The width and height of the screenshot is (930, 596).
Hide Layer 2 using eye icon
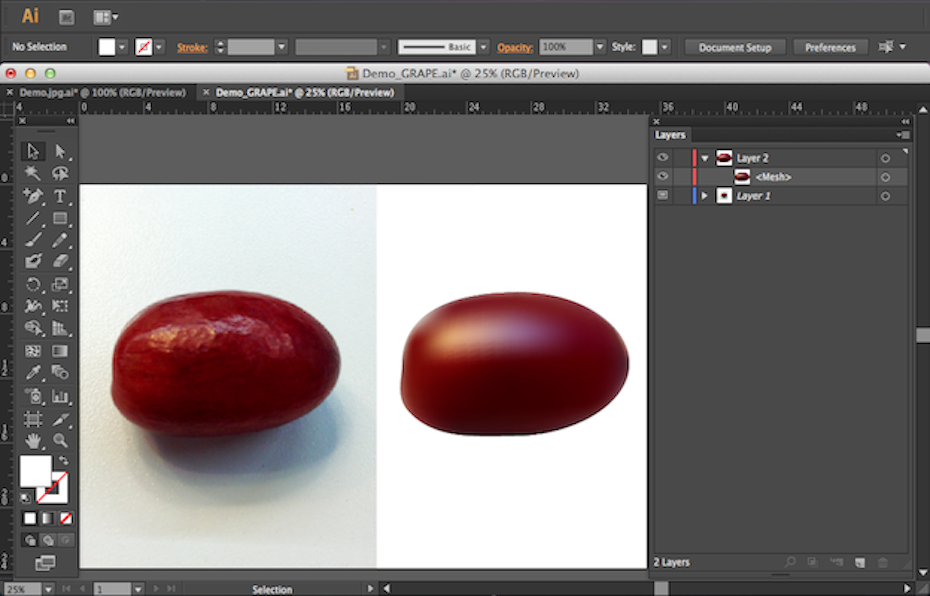click(x=662, y=158)
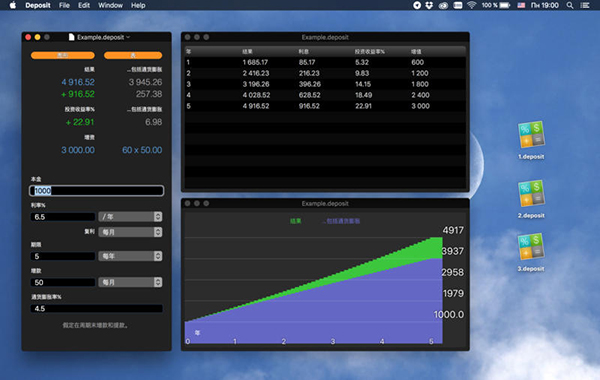The image size is (600, 380).
Task: Open the Wi-Fi status icon
Action: coord(471,5)
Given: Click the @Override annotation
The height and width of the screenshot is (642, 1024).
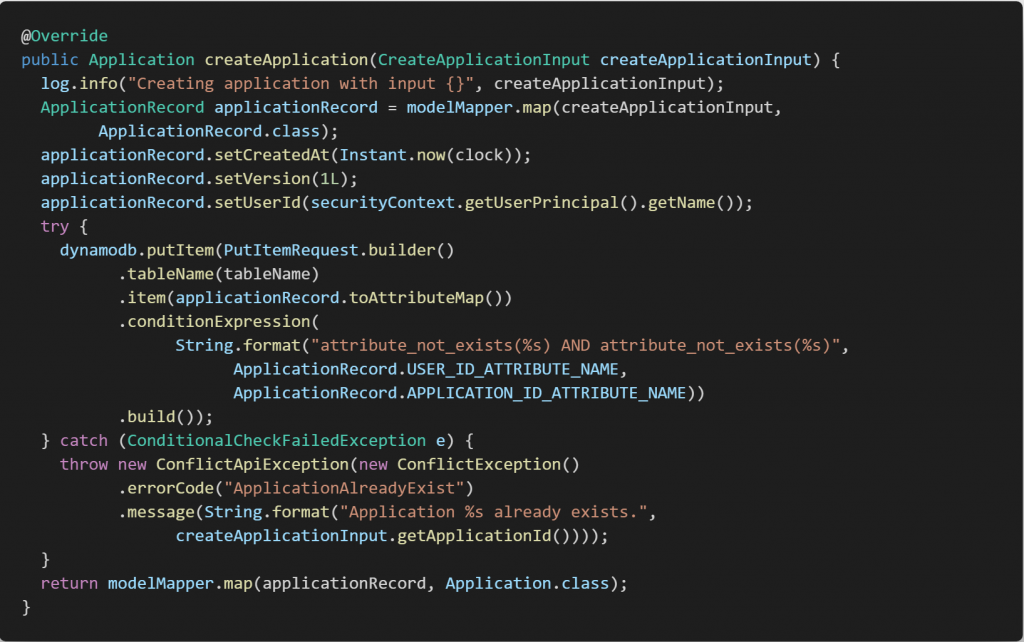Looking at the screenshot, I should click(62, 35).
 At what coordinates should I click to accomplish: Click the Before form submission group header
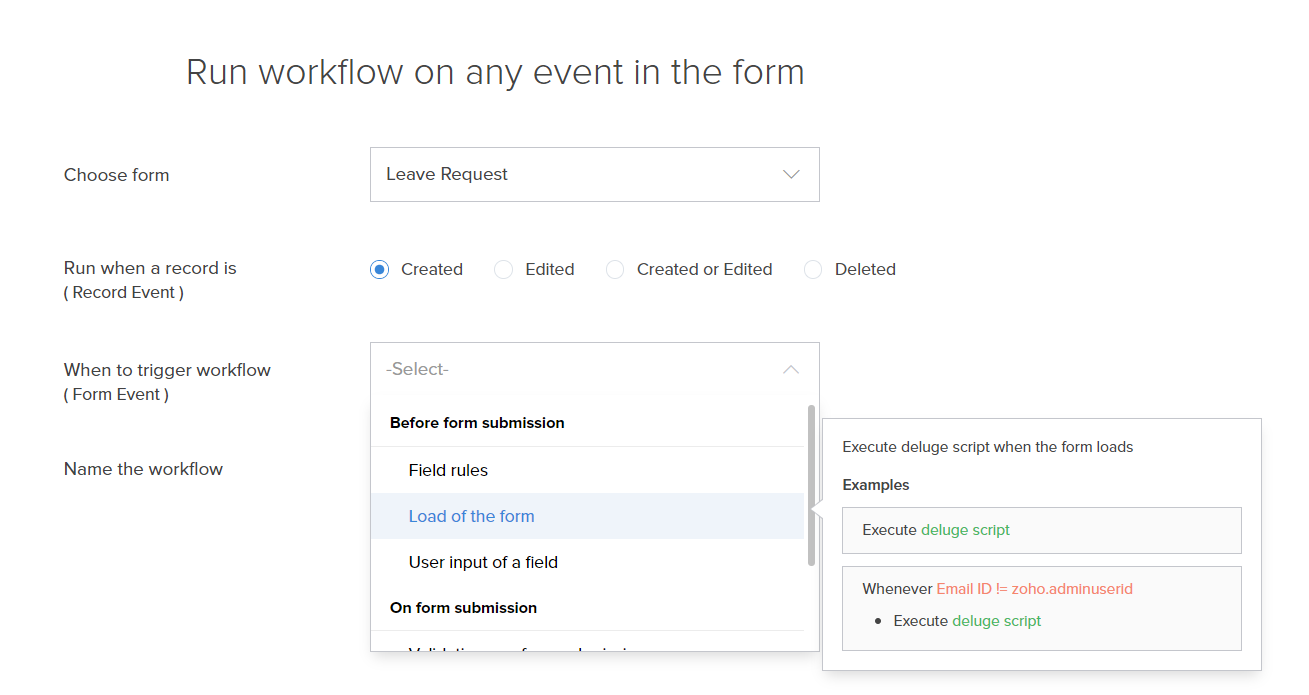coord(477,423)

^^^^^^^^

Exercise:
Every record above must be copied exactly, and no picture may appear in the copy.

Response to the task:
The width and height of the screenshot is (930, 596).
Hide Layer 2 using eye icon
click(x=662, y=158)
The image size is (600, 380).
Task: Open the Wi-Fi status icon
Action: coord(471,5)
Given: Click the @Override annotation
The height and width of the screenshot is (642, 1024).
Looking at the screenshot, I should click(62, 35).
 At what coordinates should I click to accomplish: Click the Before form submission group header
coord(477,423)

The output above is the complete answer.